In Portrait of War, historian Peter Krass takes his readers from the artists’ initial enthusiasm when they signed up to the beginning of the Allies’ occupation of Germany. The men met numerous difficulties as they sought to reach the frontlines and capture scenes of war: fears about their own safety, military stonewalling and physical roadblocks, and a desperately frustrating lack of transport. Like the military’s official photographers, the artists reported to the War Department and to the Committee on Public Information, the government agency that packaged the war for American consumption. They struggled to reconcile Washington’s expectations (drawings of “action” and heroism that would appeal to the press and the public) with what they felt moved to cover (wounded soldiers and civilians, devastated villages). From Krass’s account, it appears that the artists’ work was published only sporadically during the war, though afterward the original sketches and paintings were exhibited ­publicly.

With the aid of a rich record of war careers, and his subjects emerge as more than the stolid faces in ­sepia-­toned World War ­I–­era photographs. But Krass fails to explore the significance of the eight illustrators’ artistic efforts, the reasons for their recruitment, or how the art was used. It is not until late in the book that we learn that the artists had “their own, ­self-­designed specialties,” or that one produced only 30 finished works while others created several times that many. Belatedly, he discloses that, in all, the eight men pro­duced 507 works of art for the ­AEF—­a trifling number compared to the tens of thousands of ­photographs.

What could illustrators bring to coverage of the Great War that photographers could not, especially if their mandate was the ­same—­to make a visual historical record? There’s the hint of an answer in artist Harvey Thomas Dunn’s observation about one subject proposed for a picture: “The idea of the two old soldiers talking together is good, but is not successful because they have no foil. . . . It would have been better to have a little child all dressed up in fluffy ruffles rolling a hoop, perhaps, in front of them.” This addition, Krass comments, “would add meaning; now there would be the innocent victim of man’s inhumanity or hope instead of weary resignation.
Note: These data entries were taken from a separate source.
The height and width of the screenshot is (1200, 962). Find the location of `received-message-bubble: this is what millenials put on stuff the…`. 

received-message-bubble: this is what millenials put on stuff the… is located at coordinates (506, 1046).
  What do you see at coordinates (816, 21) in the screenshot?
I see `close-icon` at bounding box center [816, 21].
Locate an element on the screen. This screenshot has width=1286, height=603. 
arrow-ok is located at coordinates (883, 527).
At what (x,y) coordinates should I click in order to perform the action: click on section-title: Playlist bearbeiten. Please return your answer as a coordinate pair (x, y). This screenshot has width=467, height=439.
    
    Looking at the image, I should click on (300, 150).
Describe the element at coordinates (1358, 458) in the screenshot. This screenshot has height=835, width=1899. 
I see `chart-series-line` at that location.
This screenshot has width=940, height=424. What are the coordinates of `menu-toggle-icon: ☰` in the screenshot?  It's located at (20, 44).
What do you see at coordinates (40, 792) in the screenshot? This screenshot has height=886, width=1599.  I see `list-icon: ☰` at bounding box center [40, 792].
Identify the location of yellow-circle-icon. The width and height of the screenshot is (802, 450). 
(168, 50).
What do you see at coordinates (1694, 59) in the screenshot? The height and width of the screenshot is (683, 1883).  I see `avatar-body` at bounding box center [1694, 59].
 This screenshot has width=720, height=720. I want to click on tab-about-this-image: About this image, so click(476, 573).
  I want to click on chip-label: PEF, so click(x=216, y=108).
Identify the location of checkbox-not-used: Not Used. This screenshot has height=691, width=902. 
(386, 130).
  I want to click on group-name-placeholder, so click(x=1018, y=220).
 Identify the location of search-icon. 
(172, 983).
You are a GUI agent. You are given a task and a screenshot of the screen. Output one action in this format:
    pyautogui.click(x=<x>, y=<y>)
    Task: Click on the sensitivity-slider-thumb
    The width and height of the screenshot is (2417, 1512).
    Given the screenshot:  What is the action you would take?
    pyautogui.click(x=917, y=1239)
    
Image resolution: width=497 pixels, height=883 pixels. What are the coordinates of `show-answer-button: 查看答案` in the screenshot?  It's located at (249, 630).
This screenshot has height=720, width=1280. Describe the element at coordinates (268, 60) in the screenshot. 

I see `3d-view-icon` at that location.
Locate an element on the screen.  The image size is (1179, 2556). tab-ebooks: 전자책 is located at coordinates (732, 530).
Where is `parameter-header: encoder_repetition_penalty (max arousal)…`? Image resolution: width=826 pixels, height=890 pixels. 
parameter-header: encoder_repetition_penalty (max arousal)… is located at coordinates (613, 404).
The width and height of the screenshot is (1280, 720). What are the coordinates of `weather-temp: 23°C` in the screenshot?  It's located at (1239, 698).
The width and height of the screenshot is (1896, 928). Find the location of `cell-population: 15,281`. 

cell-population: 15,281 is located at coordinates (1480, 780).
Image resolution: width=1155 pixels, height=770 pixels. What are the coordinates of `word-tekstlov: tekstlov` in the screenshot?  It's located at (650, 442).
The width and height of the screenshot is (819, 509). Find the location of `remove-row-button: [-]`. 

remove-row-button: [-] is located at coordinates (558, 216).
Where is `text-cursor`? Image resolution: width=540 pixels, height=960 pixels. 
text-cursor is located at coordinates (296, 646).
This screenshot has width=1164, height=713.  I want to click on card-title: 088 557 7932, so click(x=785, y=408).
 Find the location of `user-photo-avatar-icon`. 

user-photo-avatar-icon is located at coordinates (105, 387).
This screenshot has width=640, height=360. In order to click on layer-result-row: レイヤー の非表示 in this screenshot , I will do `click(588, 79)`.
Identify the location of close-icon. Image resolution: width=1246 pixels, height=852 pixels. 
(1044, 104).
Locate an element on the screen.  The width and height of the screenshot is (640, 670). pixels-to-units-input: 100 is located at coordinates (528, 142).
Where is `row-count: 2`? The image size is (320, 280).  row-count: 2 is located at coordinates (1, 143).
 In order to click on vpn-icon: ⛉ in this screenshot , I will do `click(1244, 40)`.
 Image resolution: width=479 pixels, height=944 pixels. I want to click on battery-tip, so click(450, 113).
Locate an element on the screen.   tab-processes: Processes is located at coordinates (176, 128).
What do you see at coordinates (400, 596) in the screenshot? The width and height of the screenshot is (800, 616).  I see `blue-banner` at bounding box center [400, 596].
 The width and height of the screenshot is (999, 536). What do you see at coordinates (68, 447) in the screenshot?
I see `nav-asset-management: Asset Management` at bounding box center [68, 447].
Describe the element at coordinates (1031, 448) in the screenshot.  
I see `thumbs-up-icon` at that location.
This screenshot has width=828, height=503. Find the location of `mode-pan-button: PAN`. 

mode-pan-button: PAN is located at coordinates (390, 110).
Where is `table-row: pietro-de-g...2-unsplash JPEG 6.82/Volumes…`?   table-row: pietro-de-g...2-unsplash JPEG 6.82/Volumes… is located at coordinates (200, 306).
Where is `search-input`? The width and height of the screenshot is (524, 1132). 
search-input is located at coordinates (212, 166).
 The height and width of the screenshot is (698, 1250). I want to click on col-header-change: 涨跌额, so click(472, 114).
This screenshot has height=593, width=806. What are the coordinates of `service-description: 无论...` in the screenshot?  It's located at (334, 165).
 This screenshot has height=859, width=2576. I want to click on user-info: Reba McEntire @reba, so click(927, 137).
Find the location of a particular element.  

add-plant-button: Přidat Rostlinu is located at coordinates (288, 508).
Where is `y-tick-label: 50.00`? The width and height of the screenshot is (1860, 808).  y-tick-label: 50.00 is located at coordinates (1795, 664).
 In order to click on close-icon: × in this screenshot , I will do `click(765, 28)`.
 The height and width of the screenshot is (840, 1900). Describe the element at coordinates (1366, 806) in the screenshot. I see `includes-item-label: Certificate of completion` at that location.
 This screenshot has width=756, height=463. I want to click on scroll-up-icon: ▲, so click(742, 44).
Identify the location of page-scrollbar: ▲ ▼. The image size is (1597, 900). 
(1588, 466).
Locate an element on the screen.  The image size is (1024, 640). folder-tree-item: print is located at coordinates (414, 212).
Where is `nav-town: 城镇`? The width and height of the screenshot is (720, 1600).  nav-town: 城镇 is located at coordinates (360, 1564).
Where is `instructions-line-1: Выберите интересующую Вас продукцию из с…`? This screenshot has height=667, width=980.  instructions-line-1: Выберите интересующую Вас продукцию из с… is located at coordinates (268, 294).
It was time to seize the truth of human existence.” Yet Krass never grapples with what “truth” ­is—­or should ­be—­in ­wartime.

Nor does he acknowledge that today we believe that fabricated elements detract from rather than augment a historical record. Visual documents untouched and free of manipulation, such as the amateur snapshots from Iraq’s Abu Ghraib prison or the security camera video of the attackers who bombed London’s subways in 2005, appear to us to convey what’s true. So how could the AEF’s eight illustrators, recruited by the govern­ment, end up creating images that, as a New York Tribune reviewer at the time noted, prompt viewers to “kindle . . . to their truth, to their unmistakable value as records”? Has our understanding of truth changed over the last century? Or are ­artists—­even if they’re ­sol­diers—­exempted from faithfully docu­menting specific moments in war in order to capture some larger essence of “war”? It will require another book to answer these ­questions.